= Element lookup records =
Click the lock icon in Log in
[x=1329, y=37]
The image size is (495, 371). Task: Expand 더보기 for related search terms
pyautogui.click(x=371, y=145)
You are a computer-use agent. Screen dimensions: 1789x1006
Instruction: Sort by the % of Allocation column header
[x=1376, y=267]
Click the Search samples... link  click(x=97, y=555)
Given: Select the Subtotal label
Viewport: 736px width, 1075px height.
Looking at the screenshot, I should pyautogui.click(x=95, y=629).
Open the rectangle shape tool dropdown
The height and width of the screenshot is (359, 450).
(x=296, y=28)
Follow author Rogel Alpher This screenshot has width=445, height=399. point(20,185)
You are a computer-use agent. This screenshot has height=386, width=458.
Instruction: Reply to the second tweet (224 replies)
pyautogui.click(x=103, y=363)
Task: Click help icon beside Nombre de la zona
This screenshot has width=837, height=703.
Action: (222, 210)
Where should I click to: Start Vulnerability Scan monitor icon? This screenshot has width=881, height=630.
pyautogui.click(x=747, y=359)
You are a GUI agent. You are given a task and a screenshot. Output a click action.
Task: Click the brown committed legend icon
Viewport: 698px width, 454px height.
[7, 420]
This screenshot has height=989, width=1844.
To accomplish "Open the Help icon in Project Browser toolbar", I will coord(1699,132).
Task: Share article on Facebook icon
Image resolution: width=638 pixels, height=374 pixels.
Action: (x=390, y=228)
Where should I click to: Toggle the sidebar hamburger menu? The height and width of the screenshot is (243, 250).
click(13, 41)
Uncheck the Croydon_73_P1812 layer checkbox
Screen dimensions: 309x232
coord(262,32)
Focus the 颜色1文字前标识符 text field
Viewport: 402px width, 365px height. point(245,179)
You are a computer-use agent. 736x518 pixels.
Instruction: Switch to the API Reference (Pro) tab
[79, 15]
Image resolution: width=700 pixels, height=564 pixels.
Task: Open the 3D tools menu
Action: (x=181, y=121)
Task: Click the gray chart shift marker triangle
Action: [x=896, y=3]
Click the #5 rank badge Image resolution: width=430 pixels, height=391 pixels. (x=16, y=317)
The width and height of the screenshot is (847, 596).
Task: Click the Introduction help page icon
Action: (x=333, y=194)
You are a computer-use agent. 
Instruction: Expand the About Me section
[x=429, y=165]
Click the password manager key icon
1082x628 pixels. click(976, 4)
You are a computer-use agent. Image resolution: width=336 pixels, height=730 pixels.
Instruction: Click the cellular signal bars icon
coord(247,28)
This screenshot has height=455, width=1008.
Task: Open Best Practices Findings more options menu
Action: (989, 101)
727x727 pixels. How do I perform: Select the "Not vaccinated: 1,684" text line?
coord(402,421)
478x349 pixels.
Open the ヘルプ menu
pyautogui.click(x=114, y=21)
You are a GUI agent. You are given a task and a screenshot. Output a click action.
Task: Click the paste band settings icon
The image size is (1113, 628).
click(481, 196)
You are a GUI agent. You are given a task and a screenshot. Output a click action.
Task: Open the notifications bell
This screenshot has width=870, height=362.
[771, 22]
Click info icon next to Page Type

= Goal =
Rescale the stretch of entries from the line that contains "Task: Click help" through the line that contains "pyautogui.click(x=747, y=359)", both included, by giving all those lines again, requests included, with every coordinate in the answers multiplied by 0.6 and rounded to a whole number, halves up. Give only those lines.

= Solution to this task =
Task: Click help icon beside Nombre de la zona
This screenshot has width=837, height=703.
Action: (133, 126)
Where should I click to: Start Vulnerability Scan monitor icon? This screenshot has width=881, height=630.
pyautogui.click(x=448, y=215)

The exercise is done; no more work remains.